PyTorch官方Tutorials
跟着PyTorch官方Tutorials码的,便于理解自己稍有改动代码并添加注释,IDE用的jupyter notebook
链接:Build Model
BUILD THE NEURAL NETWORK
Neural networks comprise of layers/modules that perform operations on data. The torch.nn namespace provides all the building blocks you need to build your own neural network. Every module in PyTorch subclasses the nn.Module. A neural network is a module itself that consists of other modules (layers). This nested(嵌套) structure allows for building and managing complex architectures easily.
神经网络由对数据进行操作的层/模块构成,torch.nn提供构建模型得所有基础块,pytorch中的所有模块都是nn.Module的子类.神经网络本身就是一个由其他模块/层构成的模块,这种嵌套结构使得构建与管理复杂结构更加简单.
import os
import torch
from torch import nn
from torch.utils.data import DataLoader
from torchvision import datasets,transforms
Get Device for Training
We want to be able to train our model on a hardware accelerator like the GPU, if it is available. Let’s check to see if torch.cuda is available, else we continue to use the CPU.
通过torch.cuda来查看GPU是否能用
#device为字符串类型 描述使用的设备
#通过torch.cuda.is_available()来判断它是'gpu'还是'cpu'
device='cuda' if torch.cuda.is_available() else 'cpu'
print(f"Using {device} device")
Using cuda device
Define the Class
We define our neural network by subclassing nn.Module, and initialize the neural network layers in init
. Every nn.Module
subclass implements the operations on input data in the >forward
method.
通过继承nn.Module来自定义神经网络 并用__init__方法对其进行初始化.

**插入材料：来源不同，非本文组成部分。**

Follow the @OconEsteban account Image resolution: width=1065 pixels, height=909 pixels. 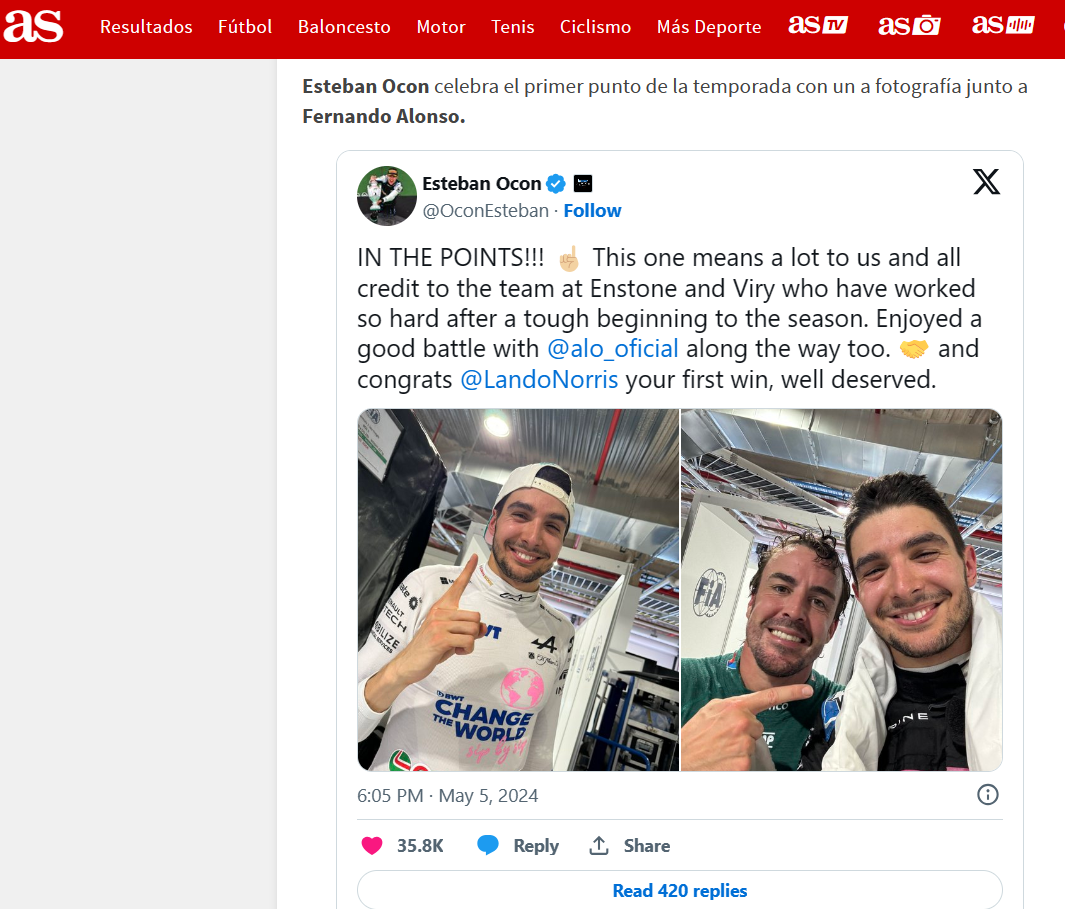click(592, 211)
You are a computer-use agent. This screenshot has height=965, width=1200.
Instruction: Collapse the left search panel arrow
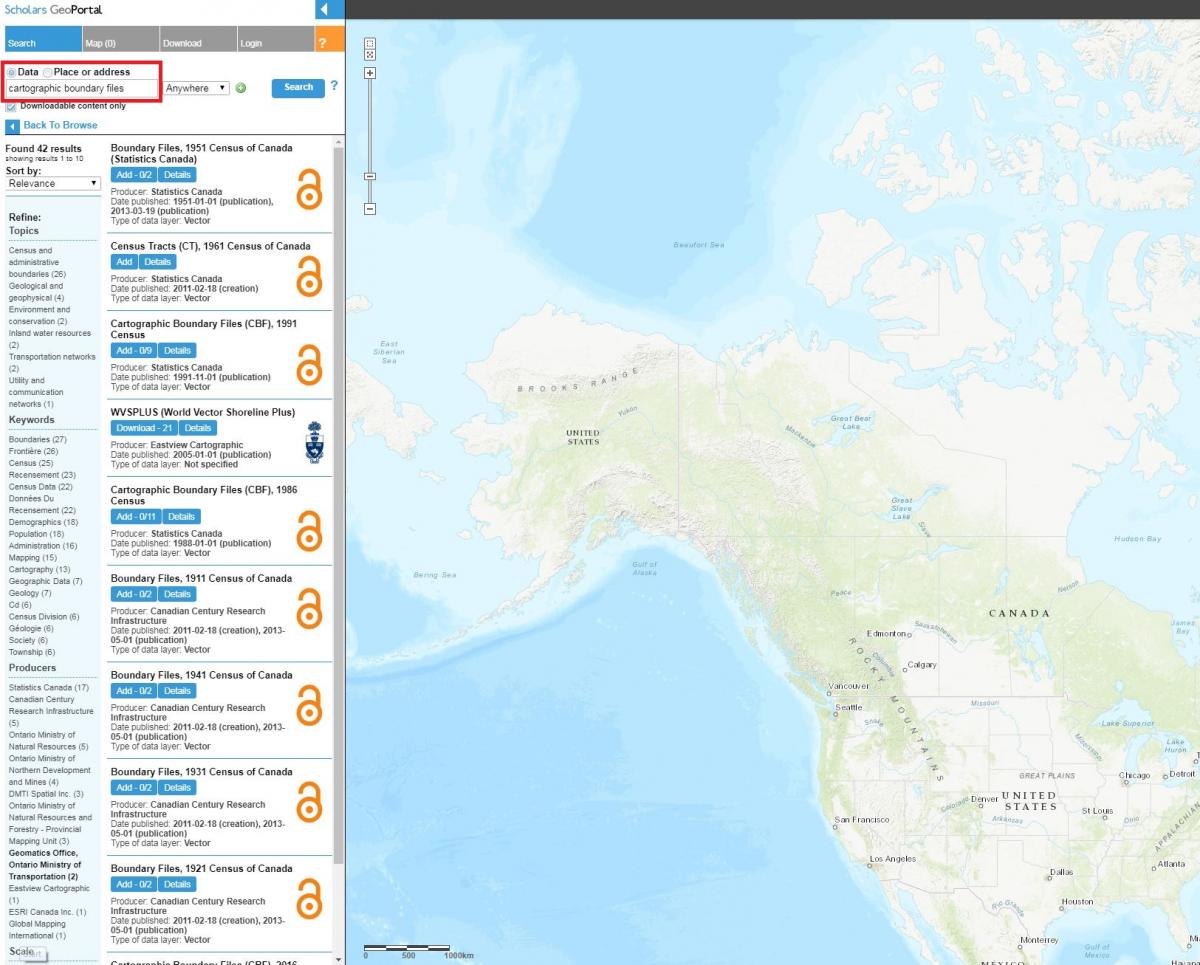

nn.Module的每个子类都实现了在forward方法中对输入数据的操作
#从nn.Module类继承实现自定义神经网络类NeuralNetwork
class NeuralNetwork(nn.Module):
#首先定义__init__(self) 即类的初始化函数
def __init__(self):
#先调用父类的__init__()函数
super(NeuralNetwork,self).__init__()
#torch.nn.Flatten(start_dim=1,end_dim=-1)
#Flattens a contiguous range of dims into a tensor.
#For use with Sequential.
#将相邻维度的数据推平后给Sequential中的层使用
self.flatten=nn.Flatten()
#通过nn.Sequential自定义网络结构
self.linear_relu_stack=nn.Sequential(
nn.Linear(28*28,512),
nn.ReLU(),
nn.Linear(512,512),
nn.ReLU(),
nn.Linear(512,18),
nn.ReLU()
)
#定义forward方法
def forward(self,x):
x=self.flatten(x)
logits=self.linear_relu_stack(x)
return logits
x=torch.rand(2,3,4)
print('x=',x)
print(x.size(),'\n')
x_flatten=torch.flatten(x,start_dim=1,end_dim=-1)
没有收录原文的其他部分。